> [Your objective]:
All records must be quoted exactly. Omit the pictures.

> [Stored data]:
*** Block opens ***

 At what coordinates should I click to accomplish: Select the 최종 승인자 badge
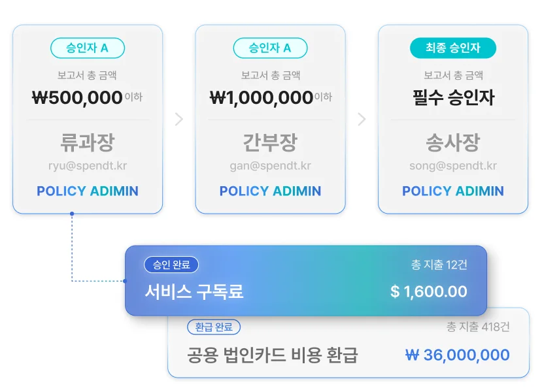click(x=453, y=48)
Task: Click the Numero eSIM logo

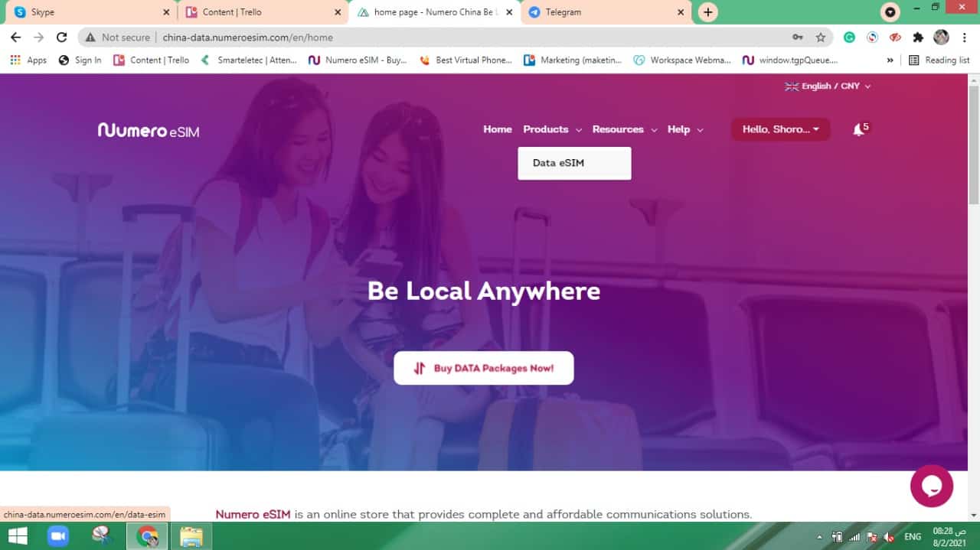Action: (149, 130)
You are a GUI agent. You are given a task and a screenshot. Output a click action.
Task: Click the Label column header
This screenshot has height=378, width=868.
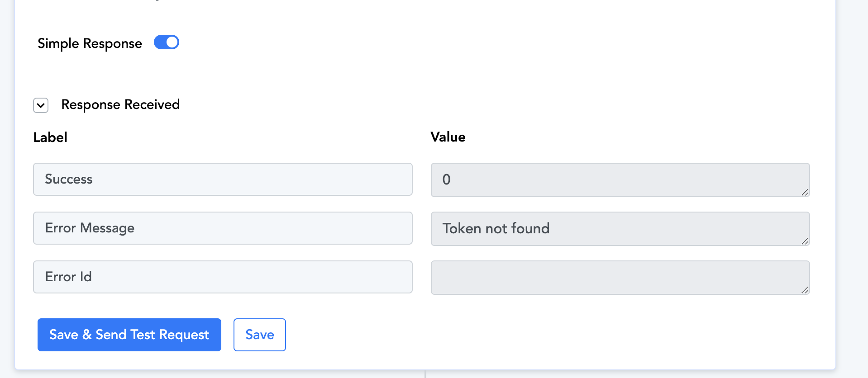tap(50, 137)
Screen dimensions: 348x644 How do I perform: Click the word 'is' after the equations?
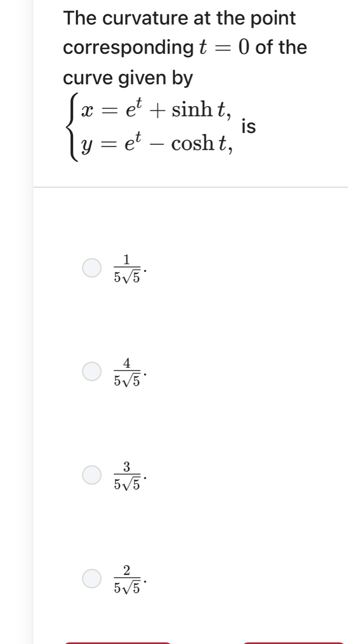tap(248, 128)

*** Block closes ***

> [Expected answer]:
 At what coordinates should I click to accomplish: Select the 최종 승인자 badge
click(x=453, y=48)
Task: Click the Numero eSIM logo

Action: (149, 130)
You are a GUI agent. You are given a task and a screenshot. Output a click action.
Task: Click the Label column header
This screenshot has height=378, width=868.
tap(50, 137)
Screen dimensions: 348x644 How do I perform: Click the word 'is' after the equations?
tap(248, 128)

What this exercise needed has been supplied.